"It seems painfully obvious to note that novels are composed one word at a time. Yet very few works of literary theory or criticism explore how words actually work in a literary context, how (some) writers effectively employ and deploy words (and the syllables that comprise them) to achieve stylistic effects that can heighten, distract from, make memorable, enliven, or deepen the experience of reading. Distinct from plot, theme, or character, the ways of the word are multiple, deviant, and convergent by turns, and in this book, Garrett Stewart charts some of these ways across dozens of works by authors classic to contemporary, in poetry as well as prose."--
In The Ways of the Word, Garrett Stewart steps aside from theory to focus on the sheer pleasure of attentive reading and the excitement of recognizing the play of syllables and words upon which the best literary writing is founded.
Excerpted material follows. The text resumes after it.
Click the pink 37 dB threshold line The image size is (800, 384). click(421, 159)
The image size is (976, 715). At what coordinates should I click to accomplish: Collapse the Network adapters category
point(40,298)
Emerging out of teaching creative writing and a broader effort to convene writers and critics, Stewart's "episodes in verbal attention" track the means to meaning through the byways of literary wording.
Through close engagement with literary passages and poetic instances whose imaginative demands are their own reward, Stewart gathers exhibits from dozens of authors: from Dickinson, Dickens, and DeLillo to Whitman, Woolf, and Colson Whitehead. In the process, idiom, tense, etymology, and other elements of expressive language and its phonetic wordplay are estranged and heard anew. The Ways of the Word fluidly and intuitively reveals a verbal alchemy that is as riveting as it is elusive and mysterious.